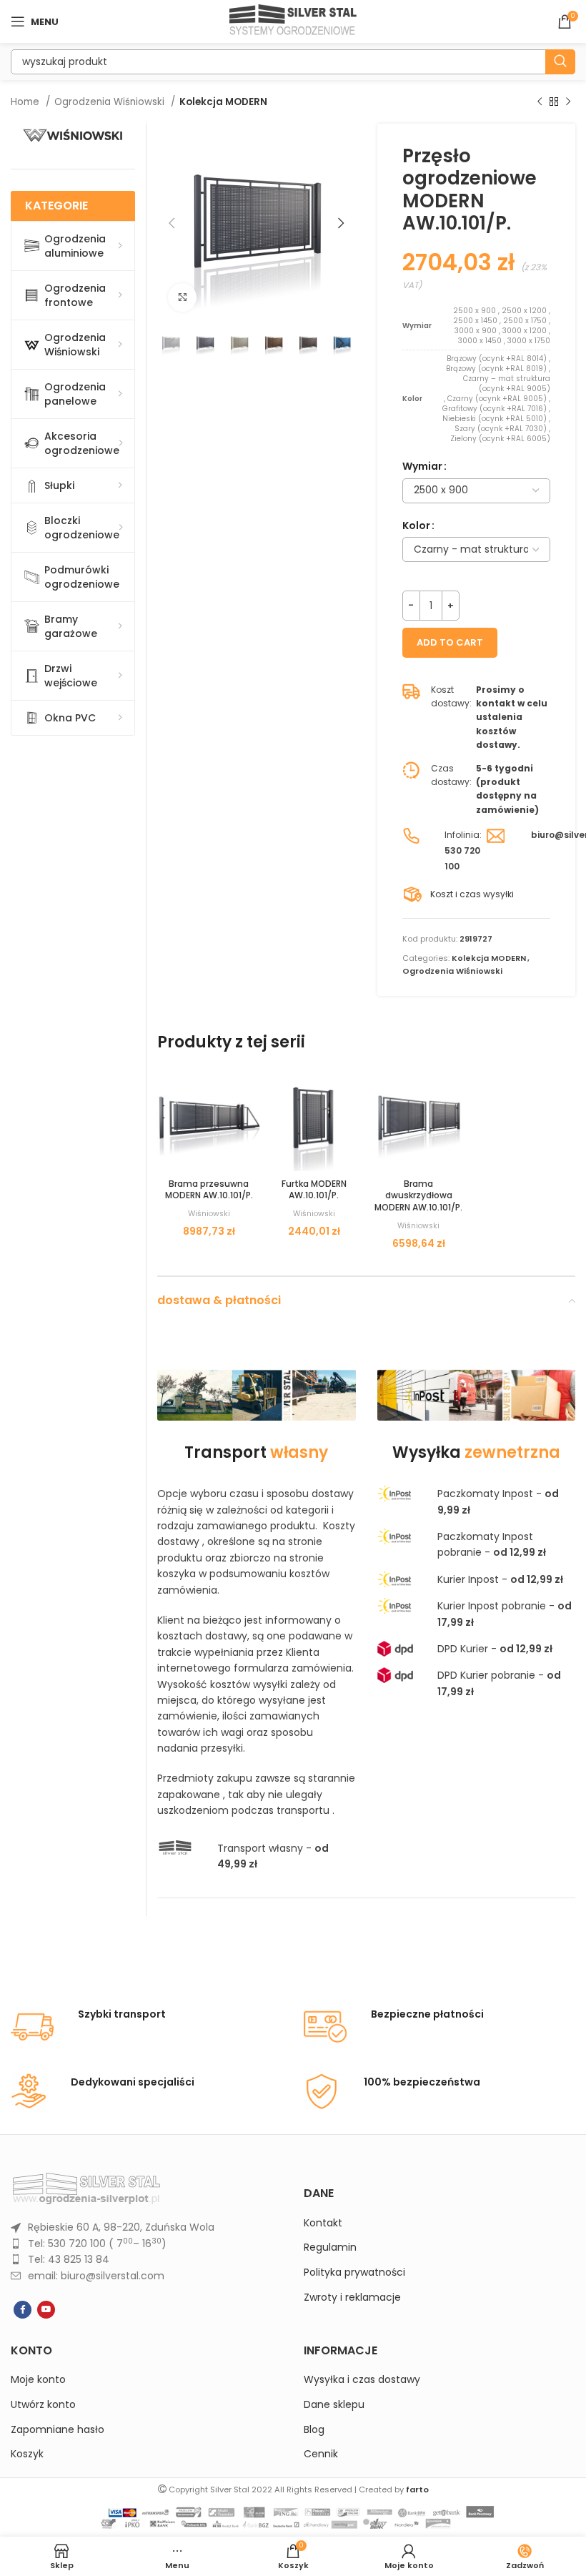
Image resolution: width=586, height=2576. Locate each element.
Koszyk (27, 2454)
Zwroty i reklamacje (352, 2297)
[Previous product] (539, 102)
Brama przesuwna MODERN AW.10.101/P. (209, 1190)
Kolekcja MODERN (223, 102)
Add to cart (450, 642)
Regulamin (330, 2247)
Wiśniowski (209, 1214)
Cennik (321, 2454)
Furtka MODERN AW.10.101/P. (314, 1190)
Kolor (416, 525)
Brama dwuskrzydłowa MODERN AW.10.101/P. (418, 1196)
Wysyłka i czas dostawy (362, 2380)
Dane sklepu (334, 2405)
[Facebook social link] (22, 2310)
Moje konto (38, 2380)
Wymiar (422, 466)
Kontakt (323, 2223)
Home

**********

■ INSTRUCTIONS TO FOLLOW:
For each line in the data that holds the word "Brama", copy the line.

■ SOLUTION:
Brama przesuwna MODERN AW.10.101/P. (209, 1190)
Brama dwuskrzydłowa MODERN AW.10.101/P. (418, 1196)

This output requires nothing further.